» Reading text:
____

LNG 320 Structures of Language
This course provides students an opportunity to explore the linguistic theories of morphology and syntax. Students will examine structure within language by describing and investigating the underlying principles and processes of word formation as well as the rules which govern phrase and sentence structure. Basic concepts addressed include morpheme-based morphology and a generative grammar approach to syntax. Students will also study selected applications of these theories. Prerequisite: LNG 101 or 321.
LNG 330 Language and Power: An Introduction to Discourse Analysis
How does language function in maintaining and changing power relations in modern society? What are the ways of analyzing language that can reveal these processes? How can people become more conscious of power structures, and more able to resist and change them? The relationship between language and power remains an important issue in the twenty-first century, but substantial social changes in the past decade have altered the nature of unequal power relations, and therefore the agenda for the critical study of language. This course provides an introduction to the analysis of discourse and dialogue. It brings the discussion fully up-todate by addressing the globalization of power relations and the influence of the internet and new technologies on the language of contemporary institutions and ideologies.

____

» Exercises to complete:
#1 Please write out the stretch of the course descriptions from "LNG 330 Language" through "institutions and ideologies.".
#2 According to the course descriptions, what is the prerequisite for LNG 320?

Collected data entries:
____

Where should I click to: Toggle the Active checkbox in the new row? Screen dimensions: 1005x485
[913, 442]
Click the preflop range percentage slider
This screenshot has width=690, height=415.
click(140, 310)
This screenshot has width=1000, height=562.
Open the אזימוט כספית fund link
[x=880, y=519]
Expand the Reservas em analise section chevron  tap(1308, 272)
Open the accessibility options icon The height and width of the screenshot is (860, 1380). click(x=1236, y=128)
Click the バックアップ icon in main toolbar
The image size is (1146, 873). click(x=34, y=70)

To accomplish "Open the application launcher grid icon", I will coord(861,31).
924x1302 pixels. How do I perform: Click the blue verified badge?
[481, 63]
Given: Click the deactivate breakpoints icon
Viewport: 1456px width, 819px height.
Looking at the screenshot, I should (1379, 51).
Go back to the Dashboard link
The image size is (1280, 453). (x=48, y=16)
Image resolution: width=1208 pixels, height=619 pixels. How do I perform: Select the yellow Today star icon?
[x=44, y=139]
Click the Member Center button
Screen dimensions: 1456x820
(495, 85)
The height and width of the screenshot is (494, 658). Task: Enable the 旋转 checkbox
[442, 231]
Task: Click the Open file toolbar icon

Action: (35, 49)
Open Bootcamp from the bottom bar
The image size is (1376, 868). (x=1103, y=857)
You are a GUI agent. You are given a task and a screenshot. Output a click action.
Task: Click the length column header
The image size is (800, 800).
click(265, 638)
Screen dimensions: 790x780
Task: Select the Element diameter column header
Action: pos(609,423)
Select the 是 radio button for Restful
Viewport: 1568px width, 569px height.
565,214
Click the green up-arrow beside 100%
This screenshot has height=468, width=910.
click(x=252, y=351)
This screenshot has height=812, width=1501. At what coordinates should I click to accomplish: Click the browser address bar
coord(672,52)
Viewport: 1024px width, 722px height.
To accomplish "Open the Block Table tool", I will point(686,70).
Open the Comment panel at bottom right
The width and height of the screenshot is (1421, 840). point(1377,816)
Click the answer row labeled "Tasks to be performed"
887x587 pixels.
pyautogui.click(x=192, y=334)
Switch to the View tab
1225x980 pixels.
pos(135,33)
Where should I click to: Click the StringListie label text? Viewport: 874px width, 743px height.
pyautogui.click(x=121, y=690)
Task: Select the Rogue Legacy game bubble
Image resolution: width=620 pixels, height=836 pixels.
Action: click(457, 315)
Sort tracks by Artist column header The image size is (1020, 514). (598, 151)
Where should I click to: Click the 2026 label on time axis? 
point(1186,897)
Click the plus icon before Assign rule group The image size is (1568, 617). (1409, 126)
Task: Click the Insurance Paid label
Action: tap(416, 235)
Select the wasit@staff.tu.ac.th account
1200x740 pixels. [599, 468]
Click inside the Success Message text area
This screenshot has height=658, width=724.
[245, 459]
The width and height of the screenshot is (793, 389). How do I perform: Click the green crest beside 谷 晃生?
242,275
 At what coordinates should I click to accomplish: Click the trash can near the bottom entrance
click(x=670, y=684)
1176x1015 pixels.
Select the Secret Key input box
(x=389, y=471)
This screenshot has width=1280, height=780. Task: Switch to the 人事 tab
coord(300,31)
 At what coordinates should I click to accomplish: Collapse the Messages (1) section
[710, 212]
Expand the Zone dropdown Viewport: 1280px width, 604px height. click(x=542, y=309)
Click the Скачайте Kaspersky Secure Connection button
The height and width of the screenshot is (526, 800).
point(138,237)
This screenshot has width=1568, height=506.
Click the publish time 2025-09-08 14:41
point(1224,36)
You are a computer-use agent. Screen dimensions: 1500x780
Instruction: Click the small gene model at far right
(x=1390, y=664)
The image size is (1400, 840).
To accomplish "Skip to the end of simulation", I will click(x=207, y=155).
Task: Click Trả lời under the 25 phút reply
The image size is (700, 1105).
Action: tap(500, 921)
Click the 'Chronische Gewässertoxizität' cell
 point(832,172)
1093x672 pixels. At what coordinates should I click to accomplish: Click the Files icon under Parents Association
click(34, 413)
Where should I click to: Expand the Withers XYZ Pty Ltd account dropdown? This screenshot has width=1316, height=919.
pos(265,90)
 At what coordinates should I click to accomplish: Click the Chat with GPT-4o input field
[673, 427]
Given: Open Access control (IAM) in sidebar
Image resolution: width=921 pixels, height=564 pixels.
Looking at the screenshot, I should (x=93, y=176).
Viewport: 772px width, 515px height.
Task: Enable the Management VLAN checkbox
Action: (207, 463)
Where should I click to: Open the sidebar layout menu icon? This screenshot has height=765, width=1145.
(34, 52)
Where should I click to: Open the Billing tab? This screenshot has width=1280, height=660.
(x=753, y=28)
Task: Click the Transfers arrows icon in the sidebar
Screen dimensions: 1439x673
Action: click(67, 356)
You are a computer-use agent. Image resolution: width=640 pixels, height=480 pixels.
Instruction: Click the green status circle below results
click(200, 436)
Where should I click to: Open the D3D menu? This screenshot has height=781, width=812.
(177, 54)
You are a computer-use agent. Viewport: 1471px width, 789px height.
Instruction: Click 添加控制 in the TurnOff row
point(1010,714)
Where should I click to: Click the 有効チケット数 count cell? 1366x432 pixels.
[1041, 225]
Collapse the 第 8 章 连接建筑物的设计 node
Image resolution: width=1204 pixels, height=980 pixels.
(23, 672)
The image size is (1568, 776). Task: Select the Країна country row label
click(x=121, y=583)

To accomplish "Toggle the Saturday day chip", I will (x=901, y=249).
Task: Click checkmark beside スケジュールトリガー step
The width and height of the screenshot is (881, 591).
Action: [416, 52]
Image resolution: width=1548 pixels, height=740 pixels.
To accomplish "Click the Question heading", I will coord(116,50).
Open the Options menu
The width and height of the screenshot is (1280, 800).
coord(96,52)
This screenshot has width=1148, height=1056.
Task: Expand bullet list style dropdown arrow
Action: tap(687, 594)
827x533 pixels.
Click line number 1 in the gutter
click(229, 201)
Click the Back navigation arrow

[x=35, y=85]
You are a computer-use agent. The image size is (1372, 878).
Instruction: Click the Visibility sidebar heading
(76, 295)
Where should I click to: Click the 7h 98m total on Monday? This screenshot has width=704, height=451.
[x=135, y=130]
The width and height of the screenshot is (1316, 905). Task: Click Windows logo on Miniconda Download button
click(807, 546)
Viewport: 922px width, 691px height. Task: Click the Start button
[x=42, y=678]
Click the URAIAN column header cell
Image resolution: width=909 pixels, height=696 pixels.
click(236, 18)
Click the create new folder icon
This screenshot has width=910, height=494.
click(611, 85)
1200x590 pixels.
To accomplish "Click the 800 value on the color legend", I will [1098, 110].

____

» Answers by item number:
#1
LNG 330 Language and Power: An Introduction to Discourse Analysis
How does language function in maintaining and changing power relations in modern society? What are the ways of analyzing language that can reveal these processes? How can people become more conscious of power structures, and more able to resist and change them? The relationship between language and power remains an important issue in the twenty-first century, but substantial social changes in the past decade have altered the nature of unequal power relations, and therefore the agenda for the critical study of language. This course provides an introduction to the analysis of discourse and dialogue. It brings the discussion fully up-todate by addressing the globalization of power relations and the influence of the internet and new technologies on the language of contemporary institutions and ideologies.

#2 LNG 101 or 321.